For a similar reason, Hal B. Schell, director of the Spring Forth ministry of the Teleios Counseling Center at College Hill Presbyterian Church in Cincinnati, rarely contacts homosexuals at the request of relatives. He strongly urges relatives to convince the person to contact him. An old joke asks: How many psychologists does it take to change a light bulb? The answer: Only one, but the light bulb has to really want to change. Many pastors, like Carl, find this to be true with homosexuals. The number one criterion for the success in crisis intervention is the desire of the homosexual person to change. Without that, all the good intentions and techniques by the counselor will have little effect. That desire to rebuild from ground up evidently was missing in Ted.

A second necessary component is the homosexual's positive expectation to be able to change. Ted's one refrain was that he was what he was. He'd wanted to change as a high school student. Presumably when he dated the girl, he'd wanted to change. But he hadn't changed, and so he believed he couldn't change.
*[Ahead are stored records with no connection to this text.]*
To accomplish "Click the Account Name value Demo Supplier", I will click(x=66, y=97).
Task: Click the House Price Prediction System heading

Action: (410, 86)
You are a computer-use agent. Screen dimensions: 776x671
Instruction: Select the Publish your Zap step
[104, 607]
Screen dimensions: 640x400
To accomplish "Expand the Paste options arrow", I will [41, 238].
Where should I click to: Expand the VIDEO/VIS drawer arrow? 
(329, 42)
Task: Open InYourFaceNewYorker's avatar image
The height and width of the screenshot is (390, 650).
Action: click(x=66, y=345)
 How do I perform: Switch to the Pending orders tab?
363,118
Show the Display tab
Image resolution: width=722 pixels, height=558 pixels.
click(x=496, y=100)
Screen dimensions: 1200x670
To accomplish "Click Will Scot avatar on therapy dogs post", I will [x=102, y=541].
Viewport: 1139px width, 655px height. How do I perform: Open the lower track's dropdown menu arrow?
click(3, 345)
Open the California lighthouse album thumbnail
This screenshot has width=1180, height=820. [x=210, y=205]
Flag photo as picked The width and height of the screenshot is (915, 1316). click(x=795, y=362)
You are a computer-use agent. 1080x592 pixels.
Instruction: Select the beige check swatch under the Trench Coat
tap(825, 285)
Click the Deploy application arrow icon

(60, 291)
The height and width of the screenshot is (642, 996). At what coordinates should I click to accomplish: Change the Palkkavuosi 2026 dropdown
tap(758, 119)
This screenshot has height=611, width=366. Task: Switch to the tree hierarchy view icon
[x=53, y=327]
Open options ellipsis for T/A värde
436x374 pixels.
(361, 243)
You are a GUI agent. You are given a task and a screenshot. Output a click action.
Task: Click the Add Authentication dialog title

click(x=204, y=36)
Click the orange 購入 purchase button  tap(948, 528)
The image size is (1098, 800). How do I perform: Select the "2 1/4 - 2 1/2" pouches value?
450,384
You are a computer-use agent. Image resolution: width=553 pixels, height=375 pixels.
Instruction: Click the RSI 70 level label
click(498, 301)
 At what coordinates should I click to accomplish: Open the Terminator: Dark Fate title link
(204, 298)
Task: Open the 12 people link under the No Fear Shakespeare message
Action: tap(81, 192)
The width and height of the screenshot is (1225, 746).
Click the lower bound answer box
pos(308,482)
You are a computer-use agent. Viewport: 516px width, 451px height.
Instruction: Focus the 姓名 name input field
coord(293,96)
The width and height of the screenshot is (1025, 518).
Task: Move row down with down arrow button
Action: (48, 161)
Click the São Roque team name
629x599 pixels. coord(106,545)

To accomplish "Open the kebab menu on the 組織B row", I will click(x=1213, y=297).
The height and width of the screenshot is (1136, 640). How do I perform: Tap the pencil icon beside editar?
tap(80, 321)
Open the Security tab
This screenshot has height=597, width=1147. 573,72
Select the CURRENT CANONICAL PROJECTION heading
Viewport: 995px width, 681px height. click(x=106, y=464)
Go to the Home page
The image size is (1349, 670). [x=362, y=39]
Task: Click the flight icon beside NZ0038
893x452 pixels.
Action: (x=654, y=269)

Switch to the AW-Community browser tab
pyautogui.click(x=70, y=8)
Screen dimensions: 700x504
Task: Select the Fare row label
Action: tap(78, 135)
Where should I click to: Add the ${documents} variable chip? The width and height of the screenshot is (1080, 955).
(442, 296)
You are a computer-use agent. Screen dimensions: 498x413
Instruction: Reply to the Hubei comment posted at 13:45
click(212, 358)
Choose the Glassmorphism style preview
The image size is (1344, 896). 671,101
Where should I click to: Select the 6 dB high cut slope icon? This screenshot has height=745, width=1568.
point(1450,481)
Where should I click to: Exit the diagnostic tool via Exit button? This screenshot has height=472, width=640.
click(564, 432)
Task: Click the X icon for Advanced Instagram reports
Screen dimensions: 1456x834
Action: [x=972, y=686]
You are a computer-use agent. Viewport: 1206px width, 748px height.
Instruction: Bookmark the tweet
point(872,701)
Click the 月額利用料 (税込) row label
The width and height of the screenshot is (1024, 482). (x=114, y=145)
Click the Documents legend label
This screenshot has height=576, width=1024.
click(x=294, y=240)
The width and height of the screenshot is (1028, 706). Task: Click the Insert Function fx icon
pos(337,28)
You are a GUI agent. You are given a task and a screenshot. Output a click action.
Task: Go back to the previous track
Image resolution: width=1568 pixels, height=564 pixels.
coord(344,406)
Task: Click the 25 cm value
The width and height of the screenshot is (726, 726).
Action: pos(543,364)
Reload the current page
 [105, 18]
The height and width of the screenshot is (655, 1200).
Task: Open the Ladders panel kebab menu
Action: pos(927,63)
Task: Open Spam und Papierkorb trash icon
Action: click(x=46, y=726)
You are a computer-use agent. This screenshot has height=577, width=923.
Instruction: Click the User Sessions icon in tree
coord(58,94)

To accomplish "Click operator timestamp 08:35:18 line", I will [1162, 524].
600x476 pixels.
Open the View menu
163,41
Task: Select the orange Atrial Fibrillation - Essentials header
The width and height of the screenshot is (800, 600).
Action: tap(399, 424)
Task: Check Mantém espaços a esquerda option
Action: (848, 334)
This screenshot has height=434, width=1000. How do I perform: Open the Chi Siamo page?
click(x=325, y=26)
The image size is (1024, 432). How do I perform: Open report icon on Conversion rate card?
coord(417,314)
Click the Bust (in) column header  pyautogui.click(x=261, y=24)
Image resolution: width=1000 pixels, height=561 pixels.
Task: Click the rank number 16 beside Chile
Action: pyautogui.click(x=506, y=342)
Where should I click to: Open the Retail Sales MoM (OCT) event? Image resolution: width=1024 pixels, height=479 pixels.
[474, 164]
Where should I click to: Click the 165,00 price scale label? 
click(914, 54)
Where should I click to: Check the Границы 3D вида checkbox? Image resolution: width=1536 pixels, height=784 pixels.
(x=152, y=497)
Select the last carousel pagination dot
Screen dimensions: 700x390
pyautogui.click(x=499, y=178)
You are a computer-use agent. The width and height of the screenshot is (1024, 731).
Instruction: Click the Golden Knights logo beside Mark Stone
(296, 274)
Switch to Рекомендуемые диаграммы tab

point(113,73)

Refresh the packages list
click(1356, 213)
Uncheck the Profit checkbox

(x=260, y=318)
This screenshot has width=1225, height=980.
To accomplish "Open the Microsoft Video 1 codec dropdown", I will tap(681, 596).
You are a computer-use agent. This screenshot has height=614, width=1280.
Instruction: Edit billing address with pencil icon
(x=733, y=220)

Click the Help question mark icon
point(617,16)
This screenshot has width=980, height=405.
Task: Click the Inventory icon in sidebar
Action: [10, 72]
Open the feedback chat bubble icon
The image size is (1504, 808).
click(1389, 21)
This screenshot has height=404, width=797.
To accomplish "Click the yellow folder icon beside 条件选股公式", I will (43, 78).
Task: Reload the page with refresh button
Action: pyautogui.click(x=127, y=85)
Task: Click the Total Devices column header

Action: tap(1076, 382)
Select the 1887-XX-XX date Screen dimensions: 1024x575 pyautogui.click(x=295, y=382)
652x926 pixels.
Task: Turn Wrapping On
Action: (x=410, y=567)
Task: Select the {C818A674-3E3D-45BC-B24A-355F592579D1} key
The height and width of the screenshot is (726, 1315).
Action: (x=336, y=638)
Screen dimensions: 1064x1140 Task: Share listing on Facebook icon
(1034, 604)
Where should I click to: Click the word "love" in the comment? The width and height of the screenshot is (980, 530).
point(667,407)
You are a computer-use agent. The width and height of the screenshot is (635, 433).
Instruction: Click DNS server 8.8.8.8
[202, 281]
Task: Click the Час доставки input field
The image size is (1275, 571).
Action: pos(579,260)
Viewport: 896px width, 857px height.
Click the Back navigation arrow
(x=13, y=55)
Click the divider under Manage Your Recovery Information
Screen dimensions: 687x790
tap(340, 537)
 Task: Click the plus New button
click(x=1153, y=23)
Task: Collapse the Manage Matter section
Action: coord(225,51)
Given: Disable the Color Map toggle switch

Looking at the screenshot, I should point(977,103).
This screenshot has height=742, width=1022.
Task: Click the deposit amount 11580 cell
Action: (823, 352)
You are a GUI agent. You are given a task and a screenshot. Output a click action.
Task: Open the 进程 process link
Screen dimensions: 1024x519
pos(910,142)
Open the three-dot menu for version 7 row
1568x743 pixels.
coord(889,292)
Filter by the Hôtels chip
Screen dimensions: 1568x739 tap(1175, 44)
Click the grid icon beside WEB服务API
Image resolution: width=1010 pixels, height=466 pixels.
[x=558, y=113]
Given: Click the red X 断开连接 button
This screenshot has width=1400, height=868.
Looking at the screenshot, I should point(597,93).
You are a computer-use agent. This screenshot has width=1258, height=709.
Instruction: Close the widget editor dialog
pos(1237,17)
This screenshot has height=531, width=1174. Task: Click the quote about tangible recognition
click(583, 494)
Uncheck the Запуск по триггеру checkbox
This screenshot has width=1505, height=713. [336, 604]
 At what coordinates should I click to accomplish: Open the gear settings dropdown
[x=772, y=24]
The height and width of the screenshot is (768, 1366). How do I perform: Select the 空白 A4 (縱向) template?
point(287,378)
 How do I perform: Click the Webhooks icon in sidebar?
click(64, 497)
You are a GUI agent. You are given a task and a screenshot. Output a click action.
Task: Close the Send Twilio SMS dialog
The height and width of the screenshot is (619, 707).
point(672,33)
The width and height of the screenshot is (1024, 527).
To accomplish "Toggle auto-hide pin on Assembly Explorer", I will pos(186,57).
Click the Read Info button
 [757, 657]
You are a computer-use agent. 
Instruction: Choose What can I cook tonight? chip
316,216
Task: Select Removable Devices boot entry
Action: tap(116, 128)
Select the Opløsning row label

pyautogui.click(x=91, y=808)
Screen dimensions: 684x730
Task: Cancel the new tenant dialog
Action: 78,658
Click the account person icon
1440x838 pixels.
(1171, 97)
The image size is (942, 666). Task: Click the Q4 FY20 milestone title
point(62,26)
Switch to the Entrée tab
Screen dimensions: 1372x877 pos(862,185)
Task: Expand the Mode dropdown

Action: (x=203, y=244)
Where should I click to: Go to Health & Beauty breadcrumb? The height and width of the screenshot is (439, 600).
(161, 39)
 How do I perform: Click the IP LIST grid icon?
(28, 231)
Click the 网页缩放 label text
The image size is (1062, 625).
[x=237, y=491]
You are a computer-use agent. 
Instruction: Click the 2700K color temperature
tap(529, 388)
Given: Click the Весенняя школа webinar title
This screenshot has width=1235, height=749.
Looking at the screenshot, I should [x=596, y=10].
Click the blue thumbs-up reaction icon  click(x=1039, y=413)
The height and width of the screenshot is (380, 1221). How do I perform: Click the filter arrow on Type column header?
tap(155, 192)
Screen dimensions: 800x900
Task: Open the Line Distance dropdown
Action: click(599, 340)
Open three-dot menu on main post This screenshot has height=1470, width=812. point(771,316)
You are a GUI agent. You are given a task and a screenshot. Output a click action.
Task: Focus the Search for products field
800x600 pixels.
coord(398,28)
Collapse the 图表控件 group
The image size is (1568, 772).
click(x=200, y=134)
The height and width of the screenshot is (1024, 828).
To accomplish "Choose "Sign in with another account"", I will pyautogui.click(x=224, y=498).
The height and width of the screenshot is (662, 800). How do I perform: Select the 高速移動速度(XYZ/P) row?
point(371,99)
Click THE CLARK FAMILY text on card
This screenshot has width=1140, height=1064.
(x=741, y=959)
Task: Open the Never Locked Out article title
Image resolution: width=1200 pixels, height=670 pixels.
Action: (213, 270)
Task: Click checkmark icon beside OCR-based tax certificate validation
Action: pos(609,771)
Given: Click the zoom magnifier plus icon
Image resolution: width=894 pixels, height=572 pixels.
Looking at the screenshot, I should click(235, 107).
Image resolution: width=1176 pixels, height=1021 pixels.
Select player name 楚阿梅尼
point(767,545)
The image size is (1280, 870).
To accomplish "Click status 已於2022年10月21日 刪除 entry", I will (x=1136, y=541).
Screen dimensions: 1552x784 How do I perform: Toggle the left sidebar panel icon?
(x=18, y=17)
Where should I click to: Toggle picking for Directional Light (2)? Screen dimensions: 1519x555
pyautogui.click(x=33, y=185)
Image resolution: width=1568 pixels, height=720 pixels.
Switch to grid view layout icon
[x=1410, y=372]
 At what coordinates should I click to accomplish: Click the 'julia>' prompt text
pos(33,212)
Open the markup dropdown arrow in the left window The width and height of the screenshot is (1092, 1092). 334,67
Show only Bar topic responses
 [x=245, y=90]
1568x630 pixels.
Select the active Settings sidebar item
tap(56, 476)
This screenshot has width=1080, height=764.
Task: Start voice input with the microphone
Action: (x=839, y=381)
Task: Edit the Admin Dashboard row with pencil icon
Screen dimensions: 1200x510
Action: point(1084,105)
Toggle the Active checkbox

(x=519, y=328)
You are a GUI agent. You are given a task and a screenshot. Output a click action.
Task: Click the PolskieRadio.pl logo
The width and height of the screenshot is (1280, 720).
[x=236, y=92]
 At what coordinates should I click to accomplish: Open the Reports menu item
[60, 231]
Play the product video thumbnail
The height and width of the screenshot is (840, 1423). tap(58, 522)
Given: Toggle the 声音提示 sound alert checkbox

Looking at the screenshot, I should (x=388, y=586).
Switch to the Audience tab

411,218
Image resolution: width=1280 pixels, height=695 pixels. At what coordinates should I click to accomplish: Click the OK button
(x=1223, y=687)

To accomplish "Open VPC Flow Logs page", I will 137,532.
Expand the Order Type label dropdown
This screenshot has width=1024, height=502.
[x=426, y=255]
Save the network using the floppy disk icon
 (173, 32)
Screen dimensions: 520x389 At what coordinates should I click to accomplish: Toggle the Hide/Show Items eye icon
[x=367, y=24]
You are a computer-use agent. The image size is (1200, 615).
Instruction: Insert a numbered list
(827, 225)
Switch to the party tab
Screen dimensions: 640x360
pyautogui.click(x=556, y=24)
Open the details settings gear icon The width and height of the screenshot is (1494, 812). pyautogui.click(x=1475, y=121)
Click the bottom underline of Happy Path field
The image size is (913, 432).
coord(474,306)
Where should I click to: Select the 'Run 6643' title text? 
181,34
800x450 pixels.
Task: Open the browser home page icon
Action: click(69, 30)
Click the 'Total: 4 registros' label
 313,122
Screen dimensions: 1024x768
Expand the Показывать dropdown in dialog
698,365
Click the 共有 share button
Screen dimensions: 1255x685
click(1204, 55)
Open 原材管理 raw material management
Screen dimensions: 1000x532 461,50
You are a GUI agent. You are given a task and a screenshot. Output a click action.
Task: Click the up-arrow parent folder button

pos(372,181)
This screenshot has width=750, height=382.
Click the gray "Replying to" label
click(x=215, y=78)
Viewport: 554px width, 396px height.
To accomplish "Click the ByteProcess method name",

Even those who would like to change will not if they remain convinced that such change won't happen. And the gay movement shouts loud and clear that it cannot.

Therefore, hope remains one of the greatest gifts a Christian counselor can offer a desperate homosexual. "When Jesus said he makes all things new," one pastor said, "I don't think he meant all things except the lives of those who are sexually disoriented. Certainly the transforming power of God can work in this area of life. If not, what does omnipotent mean?" Pastors may have to outlast the inner doubts of a discouraged and defeated homosexual. The message of hope is that those who want to change and who believe change is possible can change. God transforms lives.

Counseling Guidelines

Let's see how well Carl's technique stacks up against a set of guidelines used by Hal Schell. The ministry at College Hill Presbyterian is known nationwide as one in which people have found life-changing recovery from problems of homosexuality. Hal and the others in this ministry have worked with over six hundred men and several dozen women. Not all have emerged victorious, but many have, and many others are on their way. In their experience, they've found these factors important:

Reasonable confidentiality. The shame involved in homosexuality is nearly all-consuming. For strugglers to open up even enough to give their names or addresses is a major step. They have to feel certain their identities will not be divulged. Many realize that to be found out can mean the end of a marriage, the loss of employment, the ridicule of an uncaring society, and the estrangement of family and friends. Keeping the secret hurts them terribly, but letting it out is a danger they fear they cannot allow.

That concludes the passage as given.